Mon odyssée vers le grec ancien avec Ἕρμαιον
4 / Ἕρμαιον τὸ βιβλίον ἐπέρανα, τῆς διδασκάλης ἐμοῦ πάνυ δή μοι ὠφελησάσης
(J’ai terminé le manuel Ἕρμαιον car ma professeure m’a beaucoup aidé – la seconde proposition étant au génitif absolu)
Nous étions donc arrivés ensemble au terme de l’étape 28, consacrée à l’étude de l’impératif et très éclectique dans les textes originaux à traduire : un extrait de l’Évangile selon Saint-Luc prônant la non-violence, des maximes de Ménandre, la notice d’explication d’une turbine à vapeur par Héron d’Alexandrie et Zeus commandant aux quatre vents et mis en scène par Lucien.
Le 3ème degré d’apprentissage du grec ancien avec Connaissance hellénique comporte deux parties, que l’on va présenter plus tard, et s’appuie 4 ressources :
- Notre manuel Ἕρμαιον – Initiation au grec ancien, désormais familier ;
- la Grammaire grecque d’Éloi Ragon dans sa dernière édition (2007) refondue par Dain, Foucault et Poulain, toujours publiée aux Éditions Nathan De Gigord ;
- le fascicule d’Explorations syntaxiques fourni par Connaissance hellénique. Ce volume, de conception originale, contient de nombreux extraits des Thèmes grecs sur la syntaxe (Livre du maître), ouvrage paru en 1940 aux Éditions De Gigord (et aujourd’hui épuisé). Il permet de faire du « petit grec » à l’aide de ces textes disposés en juxtalinéaire, en comparant l’énoncé français avec sa traduction reconstituée en grec ;
- le Guide de l’autodidacte du 3ème degré, également procuré par Connaissance hellénique. Ce support comporte un plan d’étude et une ou deux versions à réaliser à la fin de chaque étape d’Ἕρμαιον et des Explorations syntaxiques.
L’objectif de ce 3ème degré de grec ancien est de parcourir, par tranches, la Grammaire grecque d’Éloi Ragon, maintenant que l’on est suffisamment familier de la langue.
Deux parties, disais-je, puisqu’aux 7 dernières étapes (29 à 35) d’Ἕρμαιον, vont se succéder 7 étapes d’explorations syntaxiques. Je limiterai mon retour d’expérience à la première partie, à laquelle je suis parvenu, puisque la seconde constitue mon objectif de progrès pour les prochains mois.

════════

Consigne a: D'après le texte cité, en quelle année est parue la dernière édition de la Grammaire grecque d'Éloi Ragon ?

Listing:
════════

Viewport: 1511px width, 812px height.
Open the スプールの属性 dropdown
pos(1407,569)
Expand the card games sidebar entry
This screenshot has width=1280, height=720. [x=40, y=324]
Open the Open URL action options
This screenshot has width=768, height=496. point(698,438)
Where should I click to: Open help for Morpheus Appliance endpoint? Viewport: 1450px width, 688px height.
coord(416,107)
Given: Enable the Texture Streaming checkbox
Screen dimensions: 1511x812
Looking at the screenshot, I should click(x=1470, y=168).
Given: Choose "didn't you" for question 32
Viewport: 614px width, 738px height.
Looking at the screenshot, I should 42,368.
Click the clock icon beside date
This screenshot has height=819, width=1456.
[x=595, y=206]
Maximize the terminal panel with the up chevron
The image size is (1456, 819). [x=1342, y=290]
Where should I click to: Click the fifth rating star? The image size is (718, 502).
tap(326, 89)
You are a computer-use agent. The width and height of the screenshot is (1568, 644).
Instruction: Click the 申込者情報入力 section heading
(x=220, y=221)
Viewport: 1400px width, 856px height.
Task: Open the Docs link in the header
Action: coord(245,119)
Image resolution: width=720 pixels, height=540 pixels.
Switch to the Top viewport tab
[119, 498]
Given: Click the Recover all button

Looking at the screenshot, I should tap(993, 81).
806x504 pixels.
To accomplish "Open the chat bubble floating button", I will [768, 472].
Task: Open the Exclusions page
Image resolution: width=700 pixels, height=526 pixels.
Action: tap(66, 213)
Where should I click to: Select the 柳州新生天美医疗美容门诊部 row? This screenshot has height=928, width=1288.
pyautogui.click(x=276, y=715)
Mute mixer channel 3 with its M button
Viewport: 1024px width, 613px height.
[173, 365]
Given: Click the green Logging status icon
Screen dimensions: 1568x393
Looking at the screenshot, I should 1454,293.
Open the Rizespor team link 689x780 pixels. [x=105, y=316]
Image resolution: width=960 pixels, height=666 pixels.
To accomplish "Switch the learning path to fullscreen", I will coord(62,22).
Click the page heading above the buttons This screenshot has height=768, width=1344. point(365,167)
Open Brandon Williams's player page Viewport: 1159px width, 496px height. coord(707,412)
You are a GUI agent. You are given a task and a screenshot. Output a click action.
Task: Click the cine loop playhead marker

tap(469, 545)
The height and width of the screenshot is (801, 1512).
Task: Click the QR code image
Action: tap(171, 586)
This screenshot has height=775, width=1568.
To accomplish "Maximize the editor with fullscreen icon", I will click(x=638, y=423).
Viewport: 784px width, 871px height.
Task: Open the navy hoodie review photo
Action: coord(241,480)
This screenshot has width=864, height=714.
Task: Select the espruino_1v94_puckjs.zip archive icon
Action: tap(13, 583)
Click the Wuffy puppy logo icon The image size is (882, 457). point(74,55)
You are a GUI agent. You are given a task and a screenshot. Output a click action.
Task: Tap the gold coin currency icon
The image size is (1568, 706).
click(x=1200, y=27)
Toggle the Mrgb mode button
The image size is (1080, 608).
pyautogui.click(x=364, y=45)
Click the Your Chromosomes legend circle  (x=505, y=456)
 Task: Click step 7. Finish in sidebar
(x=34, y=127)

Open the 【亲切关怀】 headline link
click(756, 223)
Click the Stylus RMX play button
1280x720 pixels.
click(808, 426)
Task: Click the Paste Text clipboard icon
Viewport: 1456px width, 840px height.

════════

Consigne b: Recopiez à l'identique le passage du listing qui s'ouvre sur la ligne contenant « Given: Click the green Logging status icon » et se ferme sur celle contenant « Click the Wuffy », ces deux lignes incluses.

Réponse attendue a: En 2007.

Réponse attendue b:
Given: Click the green Logging status icon
Screen dimensions: 1568x393
Looking at the screenshot, I should 1454,293.
Open the Rizespor team link 689x780 pixels. [x=105, y=316]
Image resolution: width=960 pixels, height=666 pixels.
To accomplish "Switch the learning path to fullscreen", I will coord(62,22).
Click the page heading above the buttons This screenshot has height=768, width=1344. point(365,167)
Open Brandon Williams's player page Viewport: 1159px width, 496px height. coord(707,412)
You are a GUI agent. You are given a task and a screenshot. Output a click action.
Task: Click the cine loop playhead marker

tap(469, 545)
The height and width of the screenshot is (801, 1512).
Task: Click the QR code image
Action: tap(171, 586)
This screenshot has height=775, width=1568.
To accomplish "Maximize the editor with fullscreen icon", I will click(x=638, y=423).
Viewport: 784px width, 871px height.
Task: Open the navy hoodie review photo
Action: coord(241,480)
This screenshot has width=864, height=714.
Task: Select the espruino_1v94_puckjs.zip archive icon
Action: tap(13, 583)
Click the Wuffy puppy logo icon The image size is (882, 457). point(74,55)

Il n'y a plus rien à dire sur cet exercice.